WASHINGTON — Where will mortgage rates be a year from now?
A new reality is setting in on the housing market, with mortgage rates going up. There is a reality check that goes along with that, too: Rates are still very low.
Even so, the pace at which mortgage rates have risen is startling. Before the election, 30-year fixed-rate mortgages were averaging about 3.5 percent. In the weeks since, 30-year rates have jumped above 4 percent for the first time in a year.
One expert anticipates them to be around 4.5 percent this time next year.
That number is “a little higher than what I had projected earlier,” said Lawrence Yun, chief economist at the National Association of Realtors.
“The rate increase since the election has risen much faster than expected,” he said.
A half-percent increase from where current rates are would add about $100 a month to the payment on a $400,000 mortgage.
In theory, mortgage rates could move lower again, but that probably would not be a good sign at this point.

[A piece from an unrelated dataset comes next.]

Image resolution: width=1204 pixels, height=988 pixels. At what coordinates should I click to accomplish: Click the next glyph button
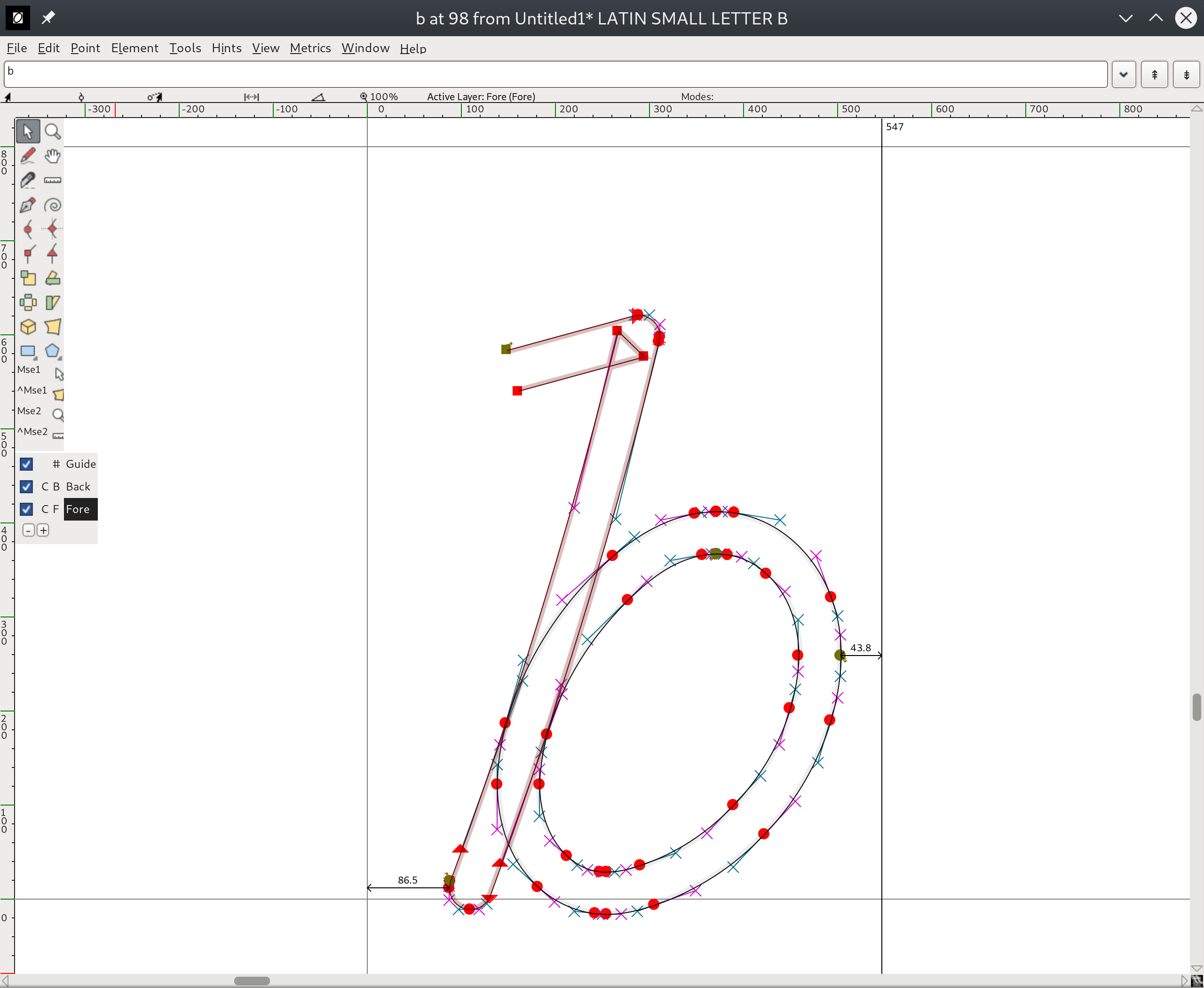point(1186,74)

“If the economy was to falter and possibly head into a recession, then interest rates would go down, but they’d be going down for the wrong reason,” Yun said.
The average rate on a 30-year fix is now 4.08 percent, according to Freddie Mac. While that is up sharply from just a few weeks ago, it is also about where rates were at the beginning of 2016, when 30-year rates averaged 3.97 percent.
The record low for 30-year rates was in November 2012, at 3.31 percent.